In some sense cognitive security can be thought of as the opposite of mind manipulation. Mind manipulation seeks to bypass a person's critical thinking and influence a person's behaviour or beliefs via psychological vulnerabilities. Cognitive Security aims to protect our mental autonomy in forming beliefs and making decisions as well as understand ways in which human minds are vulnerable in order to build resilience against various forms of manipulation and persuasion.
Cognitive Security as a field is certainly concerned with "conventional" bad actors such as charismatic individuals, private corporations, public organisations and governments manipulating cognition — be it intentionally or unintentionally. But the overall scope is more broad: it also aims to protect individual minds against hostile memes (self-replicating units of cultural information), hostile egregores (distributed thought entities), emergent social media dynamics and hypothetical future threats like superpersuasive AI.

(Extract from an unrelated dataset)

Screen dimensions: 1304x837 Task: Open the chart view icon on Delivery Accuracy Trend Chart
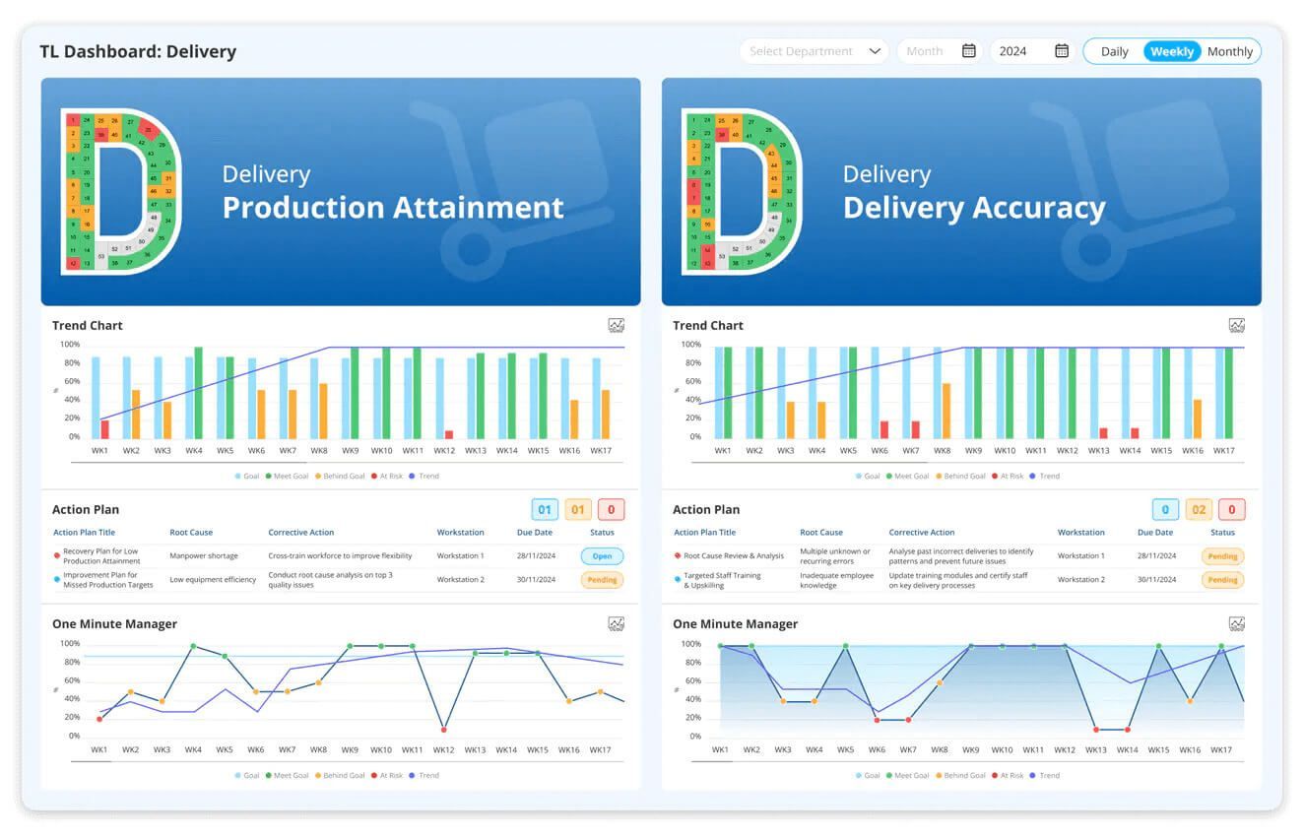[x=1237, y=325]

There is also US-based group focused on CogSec, you can read their definition on their website.
Meetup structure
The meetup will start with a remote 20-min talk on Basics of CogSec by Romeo Stevens (the founder of Mealsquares and the writer of Neurotic Gradient Descent; he is @RomeoStevens76 on twitter).
The talk will follow by a 30-40 min remote panel discussion + Q&A with Romeo Stevens and Mike Johnson (the writer of Opentheory.net and the author of Principia Qualia, Symmetry Theory of Valence, Neural Annealing, Principles of Vasocomputation; he is @johnsonmxe on twitter).
Examples of CogSec-related writing by the speakers
Romeo's essay "Buddhist Psychotechnology for Withstanding Apocalypse Stress"
Mike's twitter thread "In the beginning there was sensation"
Mike's long twitter post "We seem to have various “roll for disbelief” interrupts we can inject into our nervous system to prevent connecting with a person/idea/stimulus".
Unconference
The talk and the panel discussion will be followed by unconference, a participant-driven conference with write-in schedule on the wall. Anyone who wants to initiate a discussion on a topic can claim a time and a space. We had several unconferences in the last few months at Newspeak House, so might've been to one already — this one will have a similar format.
That said, you can also simply come and hang out with people — unconference is there to give some structure and help like-minded people find each other.
Schedule
7:00 PM Doors open
7:30 PM Romeo Stevens's talk "Introduction to Cognitive Security"
8:00 PM Panel discussion with Romeo Stevens and Mike Johnson. Q&A
8:30 PM Break: discussion and socialising. Proposing unconference topics.
9:00 PM until late unconference
Potential discussion topics
You are very much welcome to propose your own discussion topics not listed here. These topics are provided for reference.
What counts as manipulation? How is it different from normal attempts to influence minds? How can we best defend against it? Why defend against it at all?
Group Dynamics & Cognitive Security. How group psychology affects individual thinking? Collective defense against manipulation
Psychedelics. Nowadays they are often used as therapeutic tools that help people overcome emotional challenges and gain mental flexibility, but in the past CIA was attempting to use them for mind control (Project MKUltra). What do psychedelics say about human mind's ability to process information? How psychedelics help or hurt personal epistemology?
Future Challenges. Potential impacts of advanced AI on human cognition. Preparing for increased sophistication in persuasion technology.
Memes & Thought Patterns. Identifying and analyzing harmful thought patterns. How ideas spread and self-replicate.
Social media's impact on cognitive autonomy. Information overload & building healthy information consumption habits
Your personal stories of getting manipulated and resisting manipulation. What did you learn about it?